-- Source data follows --

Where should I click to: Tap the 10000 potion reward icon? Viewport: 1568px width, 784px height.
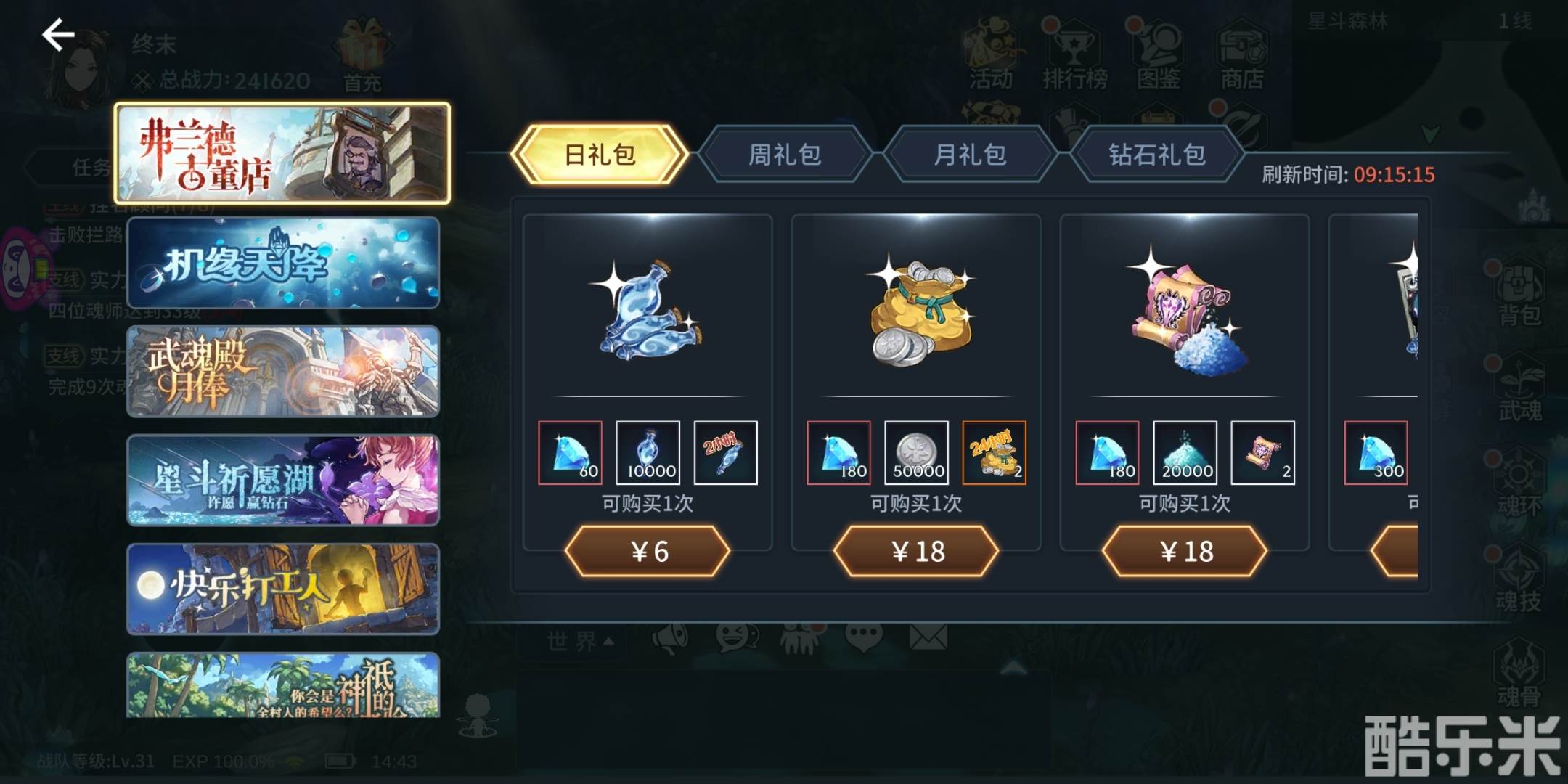[648, 452]
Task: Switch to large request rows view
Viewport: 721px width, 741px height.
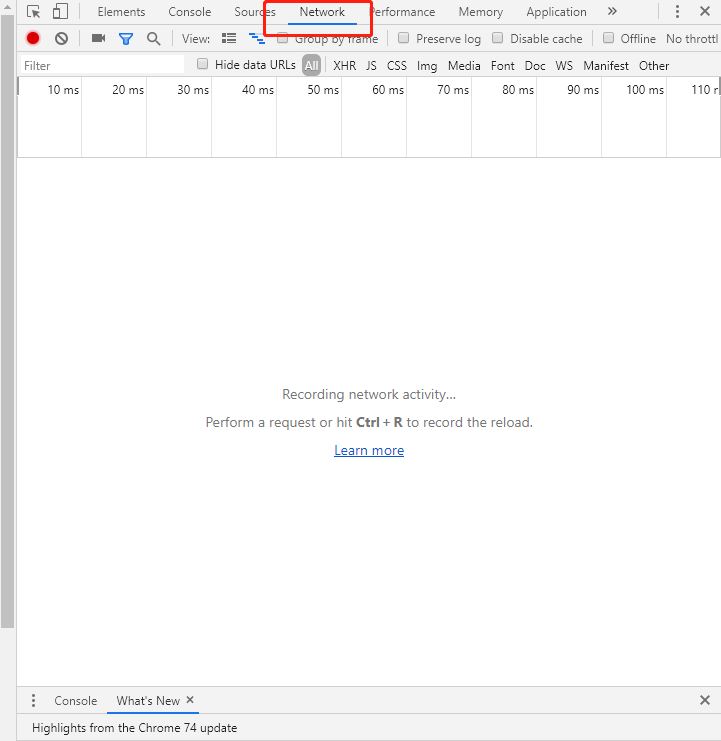Action: coord(229,38)
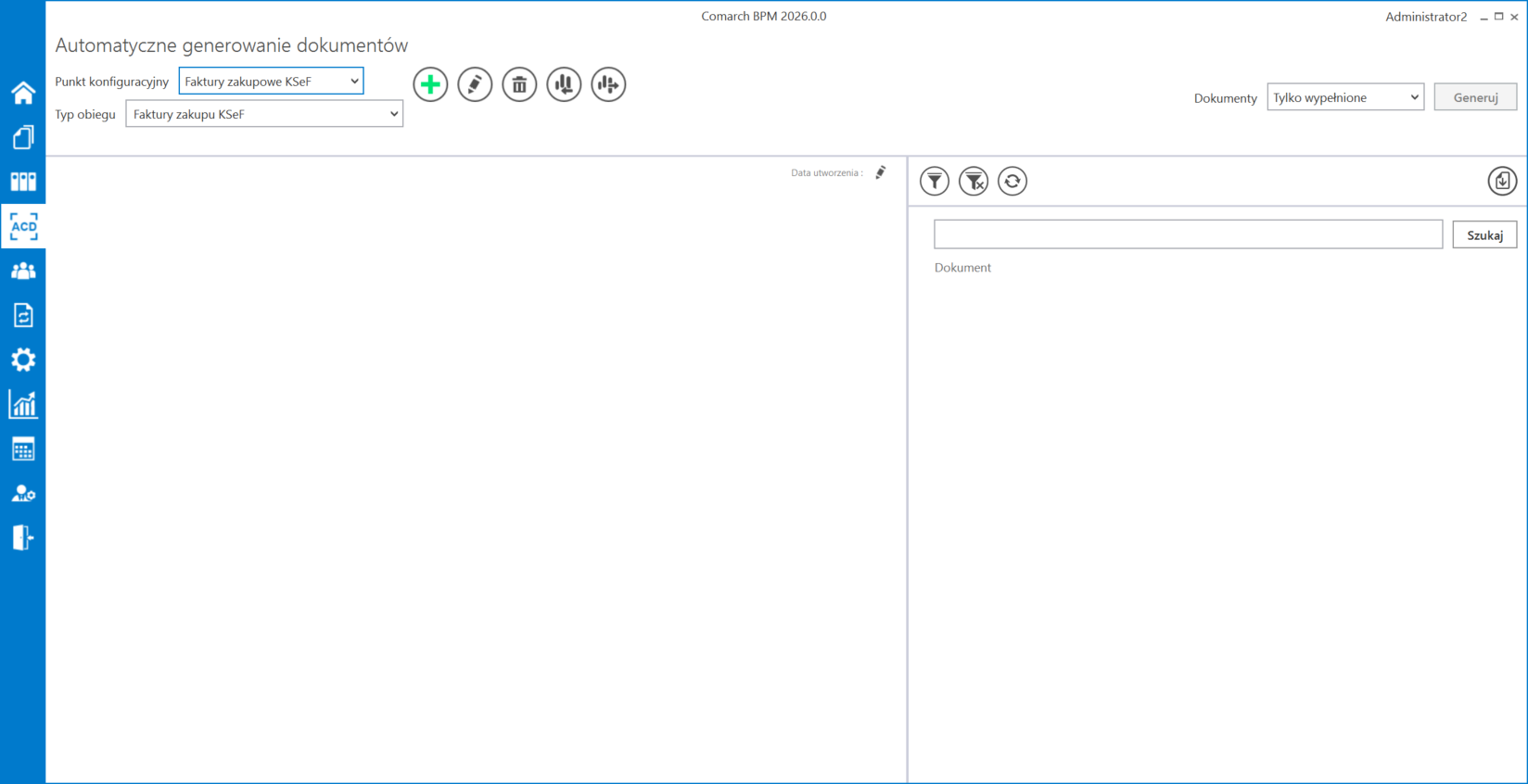Go to Home via the sidebar house icon
1528x784 pixels.
pyautogui.click(x=23, y=93)
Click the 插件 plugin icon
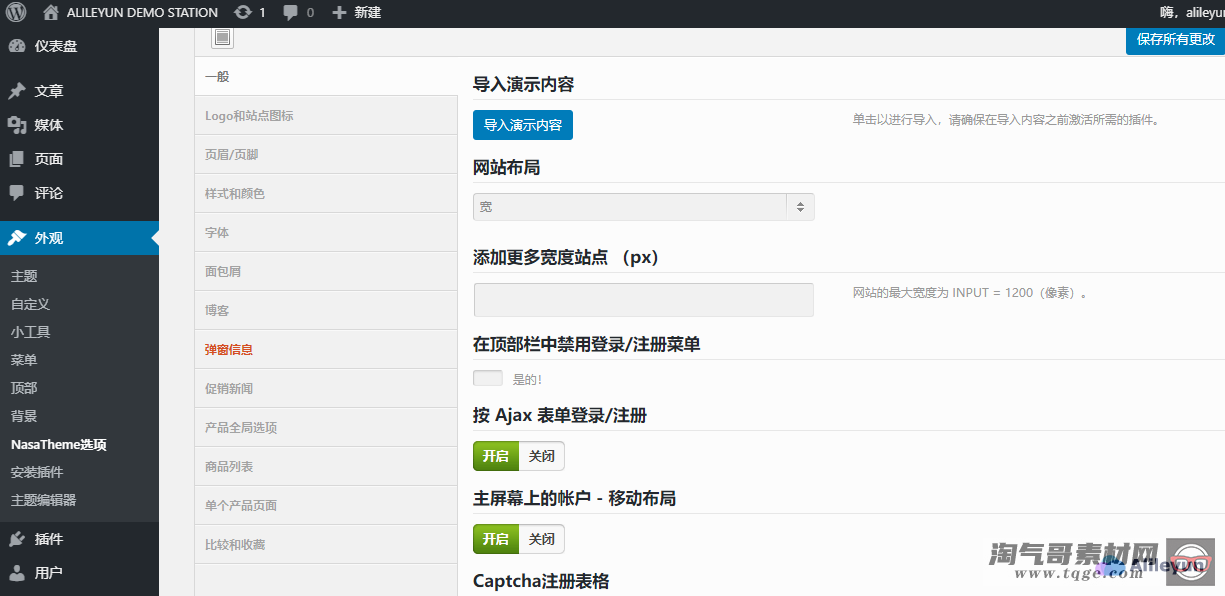The height and width of the screenshot is (596, 1225). [17, 539]
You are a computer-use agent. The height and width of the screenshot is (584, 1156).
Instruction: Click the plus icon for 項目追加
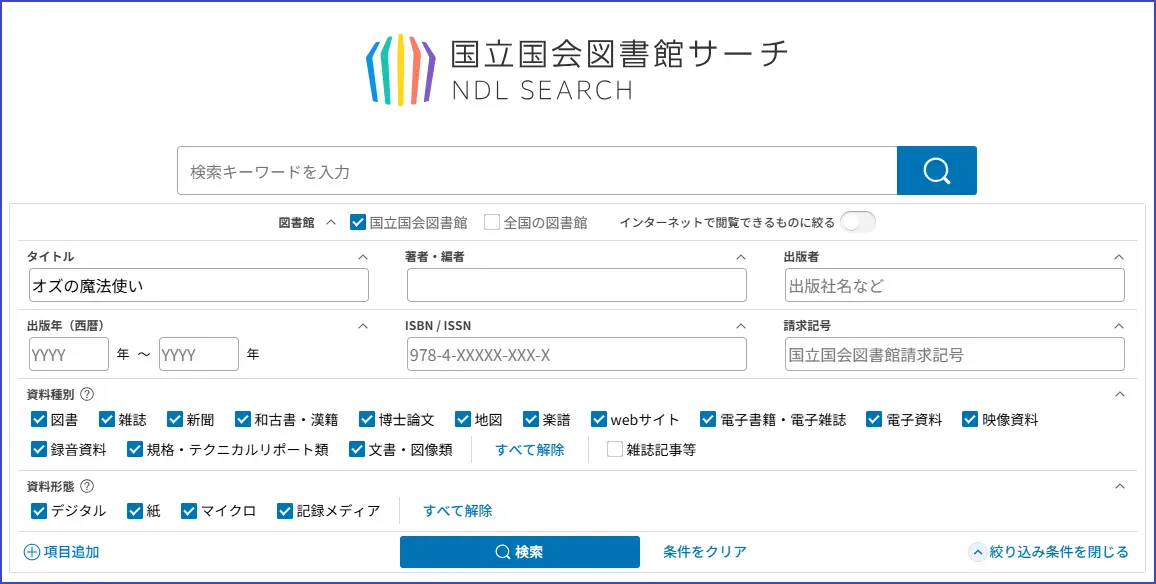click(32, 552)
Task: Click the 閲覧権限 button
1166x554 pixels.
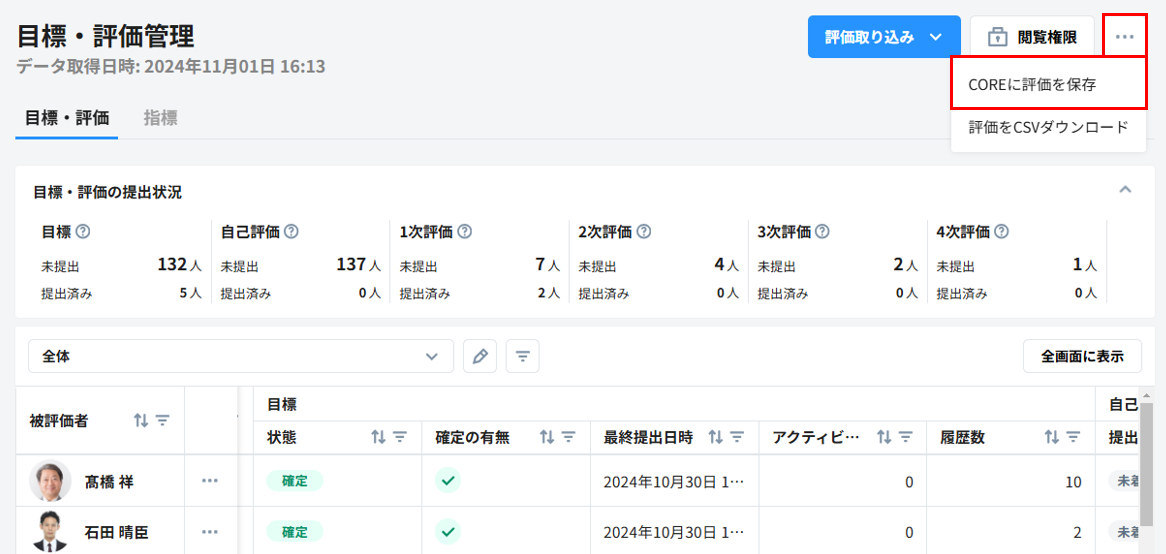Action: [1032, 37]
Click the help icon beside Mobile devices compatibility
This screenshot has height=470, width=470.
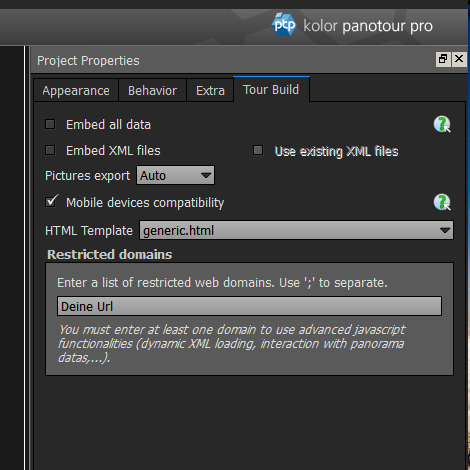[x=442, y=202]
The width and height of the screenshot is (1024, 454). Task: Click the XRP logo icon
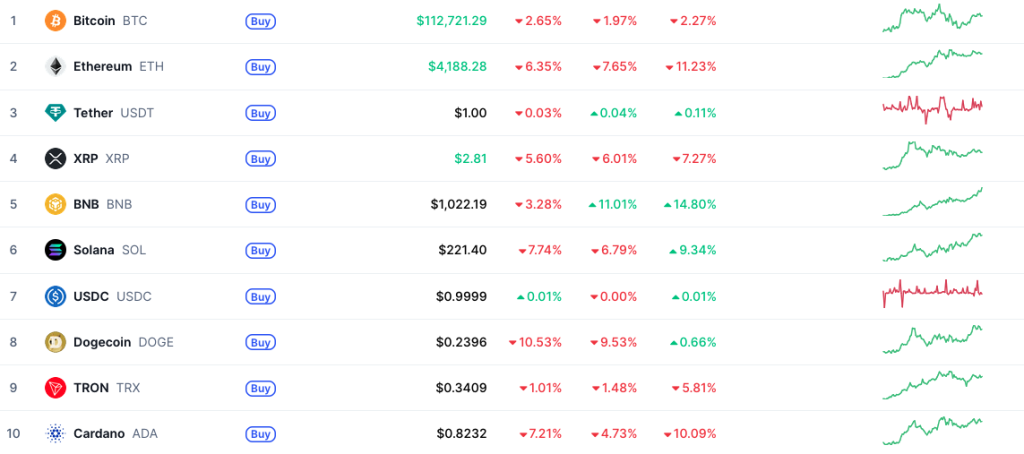(x=55, y=158)
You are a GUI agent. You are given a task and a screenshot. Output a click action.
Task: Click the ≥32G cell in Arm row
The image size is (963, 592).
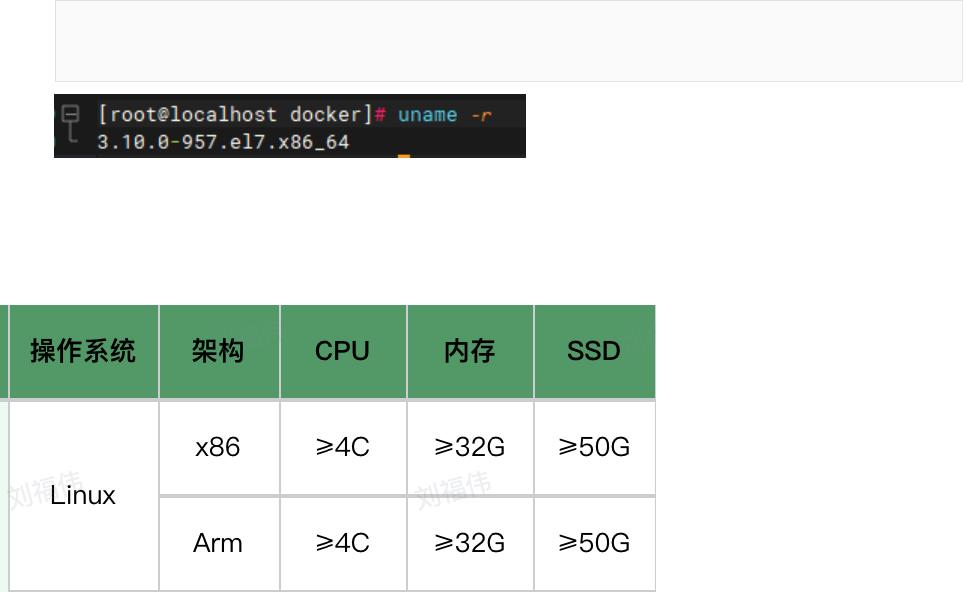(469, 543)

-- Source data concluded --

## To do
Say how many lines in the entries include the word "agent", with no text around the number.

## Your response
2